PROBLEM DESCRIPTION — Produce a verbatim copy of the following records, leaving out all pictures.

RECORDED INFORMATION —
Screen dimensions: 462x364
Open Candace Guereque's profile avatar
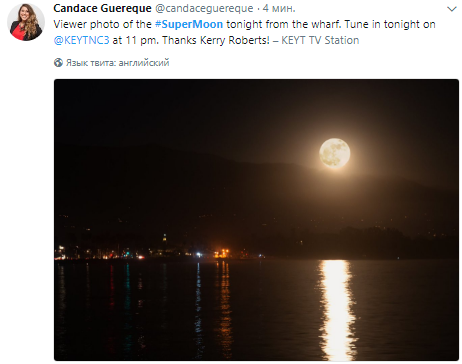coord(26,22)
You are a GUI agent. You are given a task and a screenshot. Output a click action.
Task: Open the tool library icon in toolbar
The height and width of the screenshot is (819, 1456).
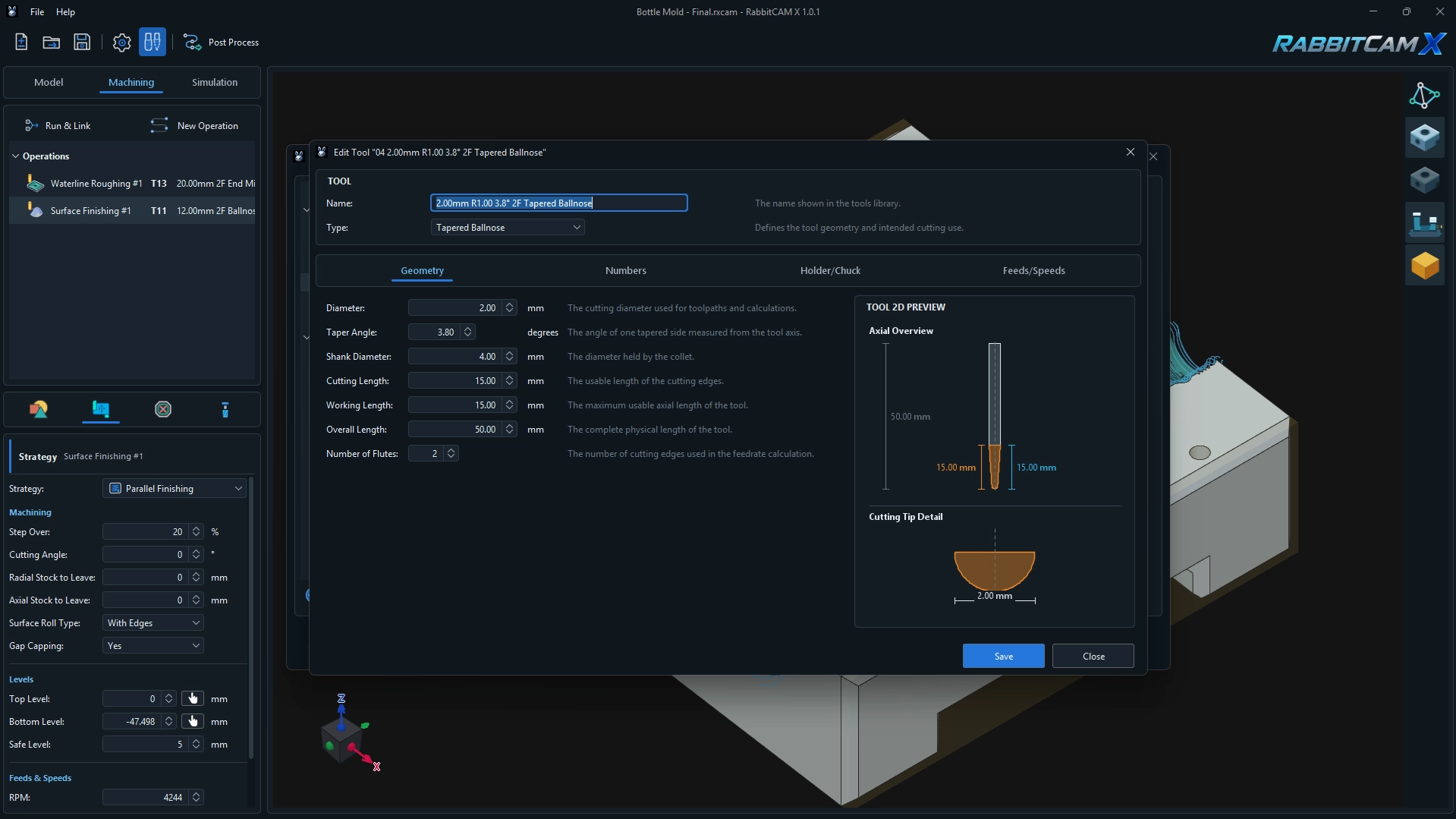(153, 42)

OUTPUT OF THE EXERCISE —
Screen dimensions: 462x364
Open Candace Guereque's profile avatar
coord(26,22)
You are a GUI agent. You are given a task and a screenshot. Output a click action.
Task: Open the tool library icon in toolbar
The height and width of the screenshot is (819, 1456).
(153, 42)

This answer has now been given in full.